Chi-squared Matching

When flux errors are available, chi-squared matching provides an optimal flux scaling:

result = matcher.match_spectrum(spectrum, method='chi2')
print(f"Reduced chi2: {result['reduced_chi2']:.2f}")
print(f"Scale factor: {result['scale_factor']:.4f}")

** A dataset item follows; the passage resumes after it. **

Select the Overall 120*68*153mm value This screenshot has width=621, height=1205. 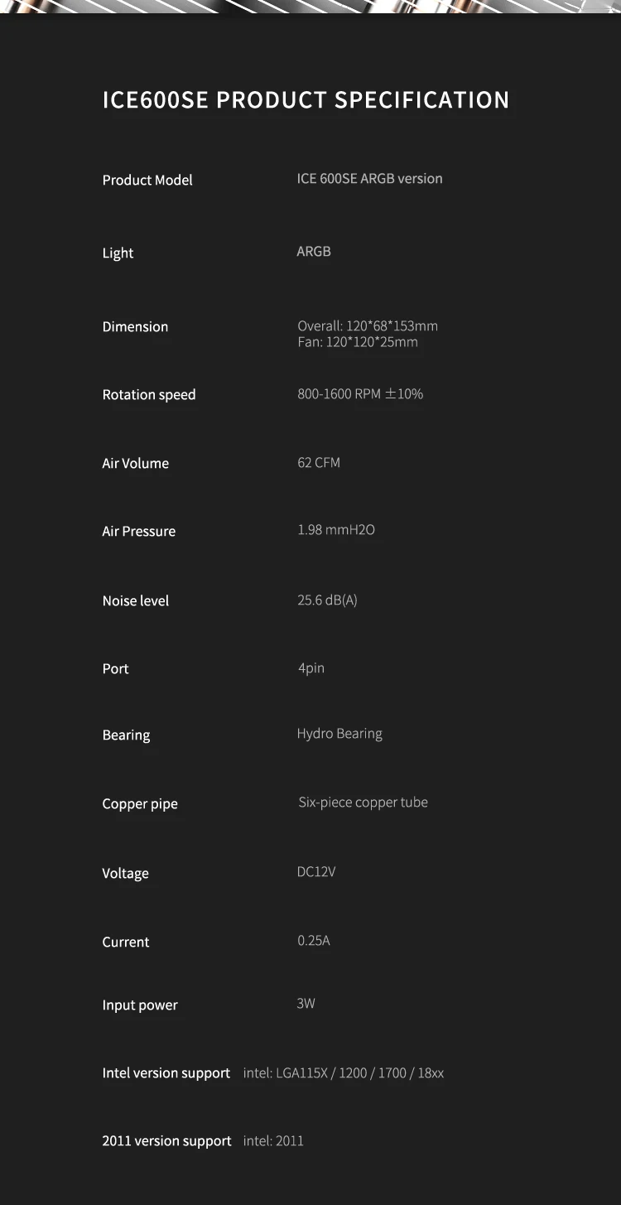[367, 325]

Generating Templates from sncosmo

You can generate templates from any sncosmo source at custom phases:

templates = SpectralTemplateMatcher.generate_sncosmo_templates(
    sources=[
        ('salt2',      'Ia',   [-10, -5, 0, 5, 10, 15, 20]),
        ('v19-1998bw', 'Ic-BL', [0, 5, 10, 15]),
    ]
)
matcher = SpectralTemplateMatcher(templates=templates)

Example Scripts

A complete example is available at:

examples/spectral_template_matching_example.py

Citing Template Sources

When using spectral templates, please cite the appropriate sources:

  • SNID: Blondin & Tonry 2007, ApJ, 666, 1024

  • SALT2: Guy et al. 2007, A&A, 466, 11

  • SN 1998bw / v19: Vincenzi et al. 2019

  • Nugent templates: Nugent et al. 2002

  • Super-SNID: Magill et al. 2025 (Zenodo DOI: 10.5281/zenodo.15167198)

API Reference

Key methods on SpectralTemplateMatcher:

  • match_spectrum() — Find best-matching template

  • classify_spectrum() — Full classification with probabilities

  • plot_match() — Visualize matches

  • add_template() — Add a custom template

  • filter_templates() — Create a filtered sub-matcher

  • save_templates() — Export templates to CSV/DAT

  • from_snid_template_directory() — Load a directory of .lnw files

  • from_super_snid_templates() — Download and load Super-SNID library

  • from_sesn_templates() — Download and load SESNtemple library

  • download_github_templates() — Download any GitHub template repo

  • generate_sncosmo_templates() — Generate templates from sncosmo sources

  • get_available_template_sources() — List known external template libraries

Please check the API docs for full details on parameters and return values and any newer methods.